Escribí una vez en alguna parte:
«… allá por los setenta, en la Facultad de Arquitectura y Urbanismo de Buenos Aires, mis viejos maestros de nombre reverencial, como Manuel Borthagaray, Jujo Solzona o Clorindo Testa, se esforzaban por modelar mi ignorancia con los conceptos abstractos de la arquitectura. Sus enseñanzas, bajo la forma de preguntas inocentes, gravitaban sobre nuestros proyectos:
¿Esto qué es? ¿Esto por qué? ¿Esto para qué sirve?
Invariablemente acompañaban la pregunta con un círculo de lápiz de mina gorda, blanda, imborrable que hacía centro en los detalles más laboriosos de nuestros planos. Ninguna de las respuestas parecía satisfacer aquella indagatoria. No valían los no sé, porque me gusta, porque queda bien, porque es bonito…, no servían las explicaciones de ese tipo como si lo subjetivo careciera de valor.
El lápiz remarcaba implacable las láminas que habían costado horas y horas de trabajo (aún se dibujaba a mano), hasta convertirlas en una birria. De aquellos borrones surgían documentos de valor incalculable.
No obstante, alguna vez, no había tachaduras ni notas al margen ni borrones: el trabajo era, sencillamente irrecuperable. Ocurría cuando alguien se atrevía a contestar: “Lo hice porque parece un…”, lo mismo da que dijera una flor, una bola de billar o un pajarito. El lápiz demoledor se detenía en el aire y el silencio se adueñaba de la clase. La corrección se interrumpía y ya no valía la pena proseguir. El dibujo, por supuesto, se salvaba y todos sentíamos un poco de envidia porque volvía intacto a casa, pero sabíamos que aquel proyecto no servía.

# Datos registrados:

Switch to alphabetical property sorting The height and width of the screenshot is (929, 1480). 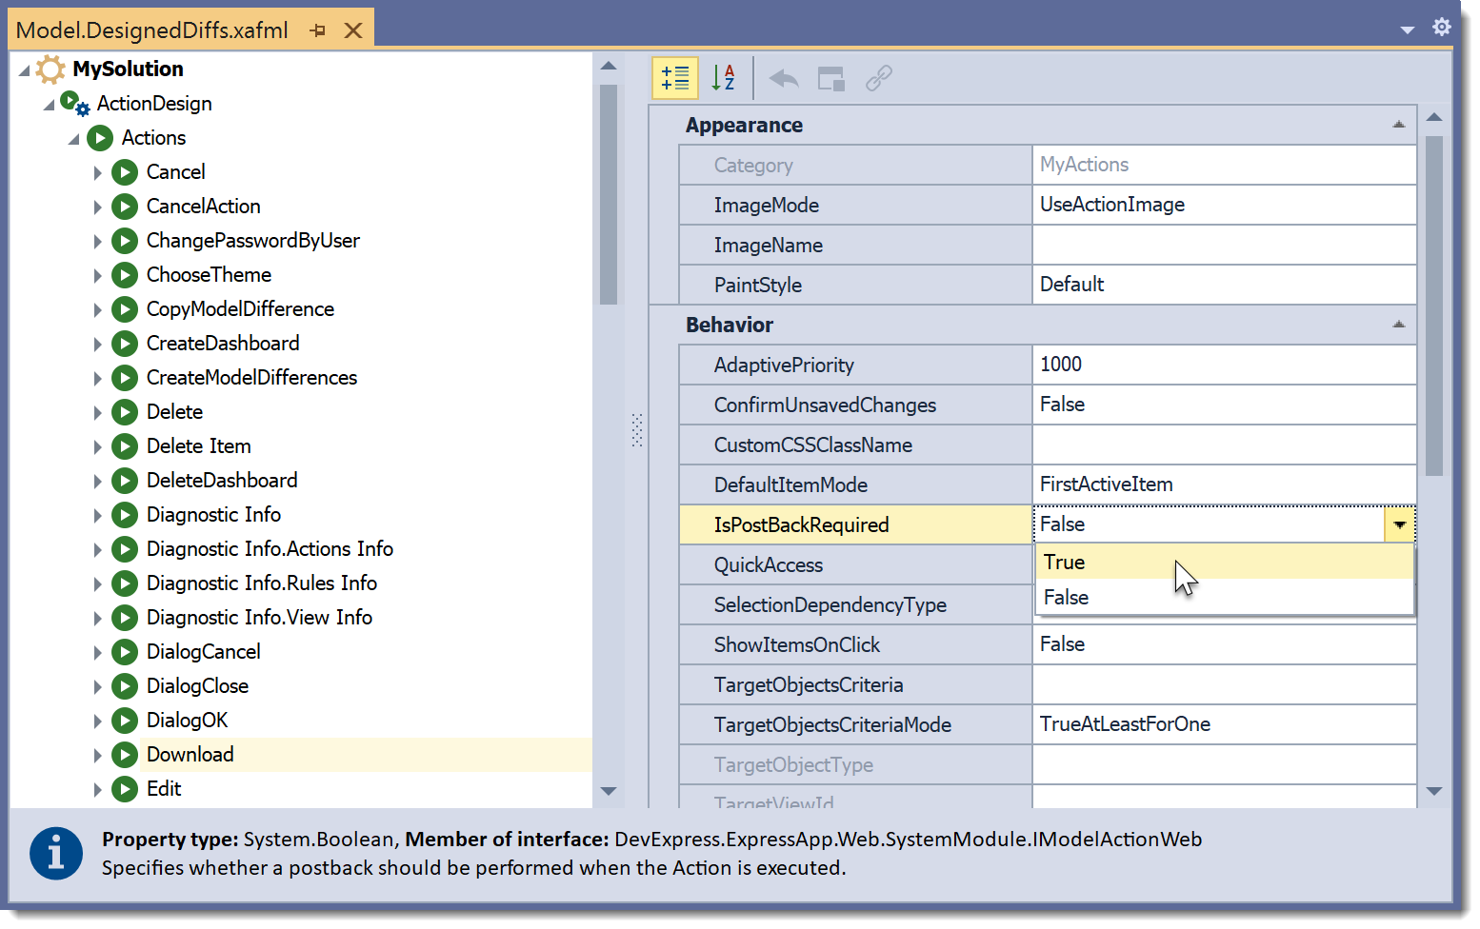click(723, 78)
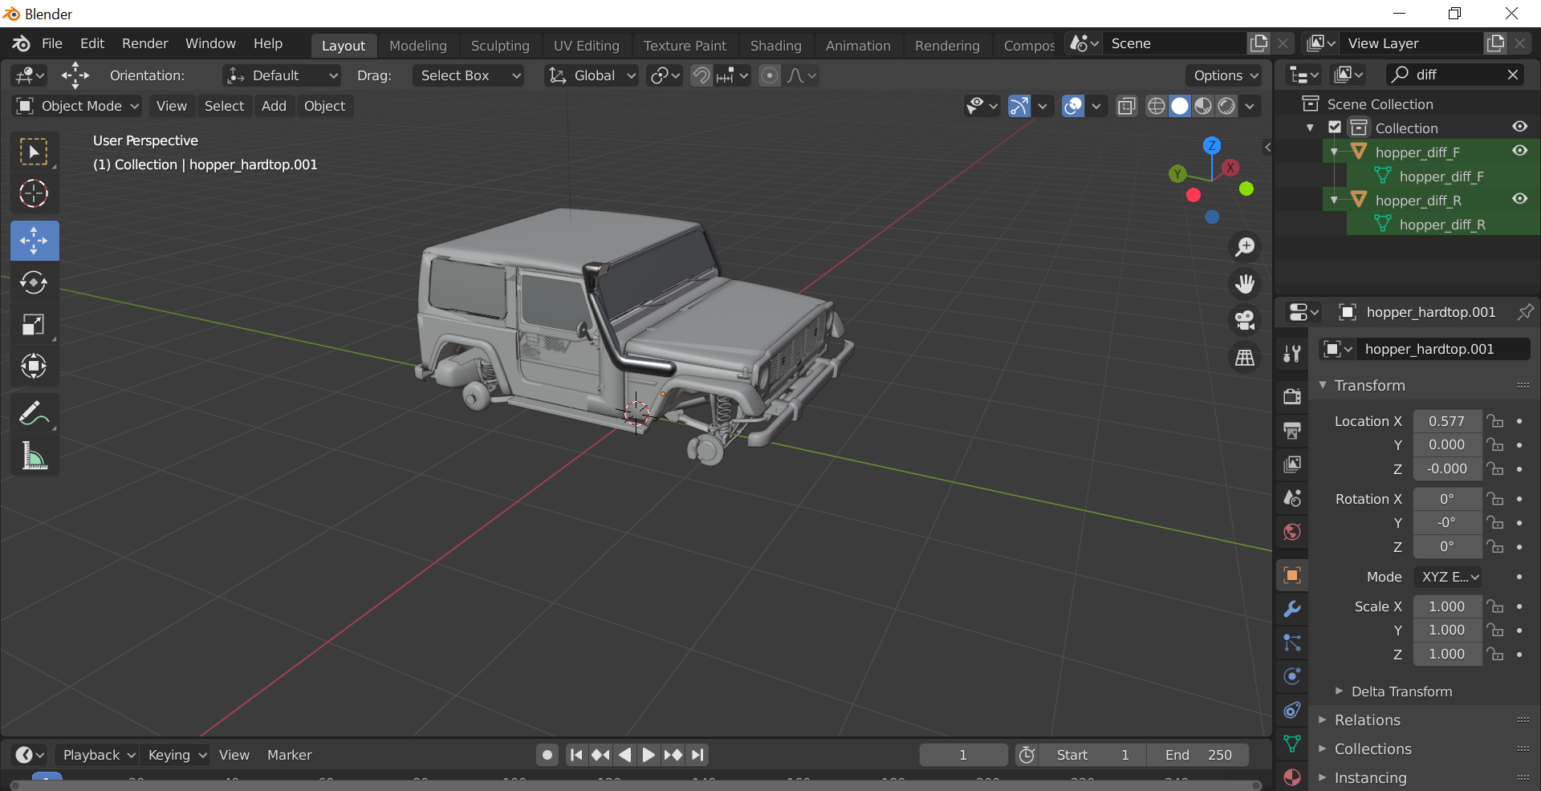The width and height of the screenshot is (1541, 791).
Task: Click the Location X value field
Action: point(1446,421)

# Consigna:
Continúa el relato sobre las correcciones de los maestros de la Facultad de Arquitectura a partir de su última oración.

# Resultado:
El procedimiento de las correcciones era casi siempre el mismo: primero, una pregunta obvia; segundo, una respuesta que explicaba con lógica apabullante lo que estaba a la vista y, tercero, cuando todos esperábamos el visto bueno, aparecía un ejemplo breve que, en apariencia no tenía nada que ver con el asunto. Surgían, entonces, nombres importantes como Wright, Le Corbusier, Aalto, Neutra, aunque, por lo general, eran arquitectos más cercanos, del llano, los que servían de ejemplo. Eran los que hacían cosas comprensibles, de todos los días, de esas que no requerían complicadas explicaciones.
Aquello calaba hondo. Aquella peculiar manera de análisis y razonamiento iba abriendo puertas al entendimiento. Con el tiempo acabamos asimilando algunos conceptos difíciles de precisar. Entre ellos, la diferencia entre edificio y obra de arquitectura. Esa diferencia sutil entre un hecho físico como envolvente de una actividad humana sin más pretensiones que la solución constructiva y la obra arquitectónica como respuesta a numerosas expectativas de la actitud creadora.
También aprendimos a distinguir los caminos de la búsqueda y la experimentación y a separarlos del capricho, el rebuscamiento, la gratuidad e incluso del azar.
Una cuestión metodológica nos ayudó a entender que el recurso de los parecidos, en el proceso de diseño, era simple y elemental. El camino fácil que depende más de la ocurrencia ocasional que de la búsqueda comprometida de soluciones. De allí, el inapelable rechazo a que formas apriorísticas condicionaran la validez de una obra en la que cada línea significaba, a la postre, dinero de alguien.
Después de aquellos años de estudiante en los que la práctica me fue distanciando de la teoría, algunas cosas quedaron en el olvido. Solo de vez en cuando, alguien remueve las cenizas y aparecen las miradas retrospectivas, los recuerdos y hasta la nostalgia. Resurgen los axiomas y las cosas prohibidas.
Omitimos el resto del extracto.